Progress By Design: Enabling DER Integration with the Capabilities Progression Model

As pressures on America’s electric grid continue to intensify, the need for smart, creative solutions that extend to bridge the gap between energy demands and potential generation shortfalls becomes ever more apparent. With population growth that is twice the national average, continued economic development needs, the increased energy demand from data centers, and consistently more intense weather patterns that drive up power usage, the Tennessee Valley is becoming a living laboratory for testing many of these solutions.

From the use of existing demand reduction techniques like voltage regulation to executing big ideas like the planned ethane-burning Whitehorn Creek Generation Plant being built by Holston Electric Cooperative (see page 18), local power companies (LPCs) across the Valley are leading the way in identifying and exploring cutting-edge ideas and new technologies that may hold the key for building and sustaining a more resilient and efficient electric grid. And with new options under TVA’s flexibility model, new battery storage technologies, plus an increasing number of controllable devices among the Internet of Things (IoT), opportunities continue to emerge for LPCs to utilize a variety of distributed energy resources (DERs) to help manage their system load and offset peak demand. In fact, incorporating DERs has been identified as critical to meeting the energy needs of the Valley and is one of the three core workstreams inside the Valley Vision initiative. During TVPPA’s Annual Conference in May, TVA Chief Commercial and Customer Officer Jeremy Fisher discussed the work of the Valley Vision DER work stream group and, in particular, highlighted their identification of battery storage technologies as a key element demanding greater focus. “It’s not for everybody, but on many of your systems, it does introduce potential financial benefit and increasing reliability and resilience, particularly when you’ve got those [kinds] of more rural radial feeds,” Fisher said.

Enabling DER Integration

Of course, integrating any type of DER into a distribution system requires careful thought, planning and the right system capabilities to effectively monitor, manage or optimize systems in real time.
::::::::::
WHAT TO WORK ON.
A. Answer these questions from the article on DER integration:
(i) How does population growth in the Tennessee Valley compare with the national average?
(ii) Which cooperative is building the Whitehorn Creek Generation Plant?
(iii) At what event did Jeremy Fisher discuss the Valley Vision DER work stream group?
B. Echo the passage of the article on DER integration, starting with "Of course, integrating" and going on through "in real time.".
C. According to the article on DER integration, why is the Tennessee Valley becoming a living laboratory for testing grid solutions?
::::::::::
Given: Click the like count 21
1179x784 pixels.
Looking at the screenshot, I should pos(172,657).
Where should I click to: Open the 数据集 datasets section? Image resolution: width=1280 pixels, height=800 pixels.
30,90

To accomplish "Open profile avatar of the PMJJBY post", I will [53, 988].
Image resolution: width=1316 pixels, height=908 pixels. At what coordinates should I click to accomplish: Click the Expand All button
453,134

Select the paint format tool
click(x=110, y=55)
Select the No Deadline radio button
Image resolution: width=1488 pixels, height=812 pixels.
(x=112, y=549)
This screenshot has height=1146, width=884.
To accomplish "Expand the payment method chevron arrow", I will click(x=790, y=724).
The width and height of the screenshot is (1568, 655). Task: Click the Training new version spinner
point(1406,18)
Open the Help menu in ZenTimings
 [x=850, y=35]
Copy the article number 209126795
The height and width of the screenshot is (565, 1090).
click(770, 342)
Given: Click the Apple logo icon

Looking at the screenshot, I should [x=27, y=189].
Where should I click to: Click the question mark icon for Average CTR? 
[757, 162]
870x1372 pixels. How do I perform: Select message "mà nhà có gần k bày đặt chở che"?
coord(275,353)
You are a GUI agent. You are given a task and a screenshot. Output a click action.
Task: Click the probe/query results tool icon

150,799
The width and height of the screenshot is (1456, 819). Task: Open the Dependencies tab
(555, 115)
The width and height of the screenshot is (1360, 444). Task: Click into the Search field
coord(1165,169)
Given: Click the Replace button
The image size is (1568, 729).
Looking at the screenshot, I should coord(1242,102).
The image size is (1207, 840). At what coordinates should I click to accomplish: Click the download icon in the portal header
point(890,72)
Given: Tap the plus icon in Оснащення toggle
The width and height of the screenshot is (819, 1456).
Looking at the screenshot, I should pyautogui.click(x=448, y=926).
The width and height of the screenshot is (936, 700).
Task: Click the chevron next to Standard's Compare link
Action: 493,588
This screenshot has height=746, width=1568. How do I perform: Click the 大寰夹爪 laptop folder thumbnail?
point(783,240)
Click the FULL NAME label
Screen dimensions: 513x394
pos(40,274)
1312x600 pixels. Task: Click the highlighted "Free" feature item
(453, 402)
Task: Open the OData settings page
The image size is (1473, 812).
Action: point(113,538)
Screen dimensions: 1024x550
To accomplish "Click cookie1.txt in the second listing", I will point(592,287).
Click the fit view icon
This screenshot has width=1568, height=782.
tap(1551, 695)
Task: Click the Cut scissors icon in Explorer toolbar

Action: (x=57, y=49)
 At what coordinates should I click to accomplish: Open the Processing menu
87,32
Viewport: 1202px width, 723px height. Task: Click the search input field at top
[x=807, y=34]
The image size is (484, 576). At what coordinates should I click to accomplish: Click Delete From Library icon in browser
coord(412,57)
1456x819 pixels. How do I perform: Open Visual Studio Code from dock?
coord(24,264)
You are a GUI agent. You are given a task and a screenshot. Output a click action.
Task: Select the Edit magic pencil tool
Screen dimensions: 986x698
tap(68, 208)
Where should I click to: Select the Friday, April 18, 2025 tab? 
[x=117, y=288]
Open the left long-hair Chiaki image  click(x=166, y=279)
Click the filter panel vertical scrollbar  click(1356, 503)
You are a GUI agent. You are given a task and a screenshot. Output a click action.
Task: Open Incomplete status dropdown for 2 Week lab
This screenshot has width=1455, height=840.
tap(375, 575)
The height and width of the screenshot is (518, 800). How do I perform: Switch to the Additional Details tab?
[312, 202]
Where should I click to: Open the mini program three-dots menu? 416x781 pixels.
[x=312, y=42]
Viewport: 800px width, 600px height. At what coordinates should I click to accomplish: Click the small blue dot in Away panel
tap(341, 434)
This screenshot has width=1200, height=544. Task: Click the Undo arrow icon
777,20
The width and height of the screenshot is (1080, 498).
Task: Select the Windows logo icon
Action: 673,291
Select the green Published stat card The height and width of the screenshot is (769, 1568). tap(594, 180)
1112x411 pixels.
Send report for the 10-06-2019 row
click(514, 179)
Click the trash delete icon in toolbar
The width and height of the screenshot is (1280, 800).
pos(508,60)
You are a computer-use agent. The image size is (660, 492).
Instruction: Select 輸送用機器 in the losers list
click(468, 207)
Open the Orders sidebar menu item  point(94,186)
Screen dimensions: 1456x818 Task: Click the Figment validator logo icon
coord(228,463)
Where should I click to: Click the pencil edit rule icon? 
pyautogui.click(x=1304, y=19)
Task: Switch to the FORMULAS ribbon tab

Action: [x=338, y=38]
::::::::::
THE REPLIES.
A.
(i) It is twice the national average.
(ii) Holston Electric Cooperative.
(iii) TVPPA's Annual Conference in May.

B.
Of course, integrating any type of DER into a distribution system requires careful thought, planning and the right system capabilities to effectively monitor, manage or optimize systems in real time.

C. Its population is growing at twice the national average, and the region still has economic development needs. Data centers are adding energy demand, and increasingly intense weather patterns drive up power usage.